Stored entries:
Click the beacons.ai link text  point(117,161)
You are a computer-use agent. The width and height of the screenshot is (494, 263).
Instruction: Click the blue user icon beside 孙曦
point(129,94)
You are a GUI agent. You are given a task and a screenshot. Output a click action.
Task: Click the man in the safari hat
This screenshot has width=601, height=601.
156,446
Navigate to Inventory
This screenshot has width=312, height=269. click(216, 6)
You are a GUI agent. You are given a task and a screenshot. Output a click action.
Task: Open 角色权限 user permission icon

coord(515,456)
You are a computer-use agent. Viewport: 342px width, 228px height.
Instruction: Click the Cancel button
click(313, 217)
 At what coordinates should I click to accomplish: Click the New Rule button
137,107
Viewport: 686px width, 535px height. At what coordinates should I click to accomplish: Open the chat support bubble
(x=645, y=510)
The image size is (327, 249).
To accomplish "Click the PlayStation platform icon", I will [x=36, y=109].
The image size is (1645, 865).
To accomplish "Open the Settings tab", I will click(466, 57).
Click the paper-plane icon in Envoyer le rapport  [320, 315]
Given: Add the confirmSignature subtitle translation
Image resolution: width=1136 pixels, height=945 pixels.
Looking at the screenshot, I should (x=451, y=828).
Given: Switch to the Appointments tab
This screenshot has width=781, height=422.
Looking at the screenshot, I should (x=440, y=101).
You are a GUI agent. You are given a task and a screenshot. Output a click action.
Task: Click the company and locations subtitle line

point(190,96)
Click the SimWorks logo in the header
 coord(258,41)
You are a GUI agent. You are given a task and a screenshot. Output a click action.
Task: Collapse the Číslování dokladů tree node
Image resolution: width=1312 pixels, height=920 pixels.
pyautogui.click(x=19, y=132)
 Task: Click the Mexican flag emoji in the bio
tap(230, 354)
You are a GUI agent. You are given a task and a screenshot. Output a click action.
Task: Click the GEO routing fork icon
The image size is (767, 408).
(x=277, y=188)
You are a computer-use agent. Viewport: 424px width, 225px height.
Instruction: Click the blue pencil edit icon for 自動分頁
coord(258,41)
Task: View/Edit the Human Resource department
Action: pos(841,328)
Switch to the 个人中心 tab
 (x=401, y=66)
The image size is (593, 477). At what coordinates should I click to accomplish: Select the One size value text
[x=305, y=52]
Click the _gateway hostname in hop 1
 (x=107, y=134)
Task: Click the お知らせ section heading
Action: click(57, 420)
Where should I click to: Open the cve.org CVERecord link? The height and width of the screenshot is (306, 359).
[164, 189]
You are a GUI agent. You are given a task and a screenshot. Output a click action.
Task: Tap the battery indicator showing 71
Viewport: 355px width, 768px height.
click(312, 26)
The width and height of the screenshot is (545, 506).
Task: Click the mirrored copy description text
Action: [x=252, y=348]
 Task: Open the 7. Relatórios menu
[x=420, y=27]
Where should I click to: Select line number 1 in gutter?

▸ Required task
Copy out the rows above word for word, starting at the line containing "The image size is (1645, 865)." and ending at the line containing "tap(230, 354)", both lines included.

▸ Response to this task
The image size is (1645, 865).
To accomplish "Open the Settings tab", I will click(466, 57).
Click the paper-plane icon in Envoyer le rapport  [320, 315]
Given: Add the confirmSignature subtitle translation
Image resolution: width=1136 pixels, height=945 pixels.
Looking at the screenshot, I should (x=451, y=828).
Given: Switch to the Appointments tab
This screenshot has width=781, height=422.
Looking at the screenshot, I should (x=440, y=101).
You are a GUI agent. You are given a task and a screenshot. Output a click action.
Task: Click the company and locations subtitle line

point(190,96)
Click the SimWorks logo in the header
 coord(258,41)
You are a GUI agent. You are given a task and a screenshot. Output a click action.
Task: Collapse the Číslování dokladů tree node
Image resolution: width=1312 pixels, height=920 pixels.
pyautogui.click(x=19, y=132)
 Task: Click the Mexican flag emoji in the bio
tap(230, 354)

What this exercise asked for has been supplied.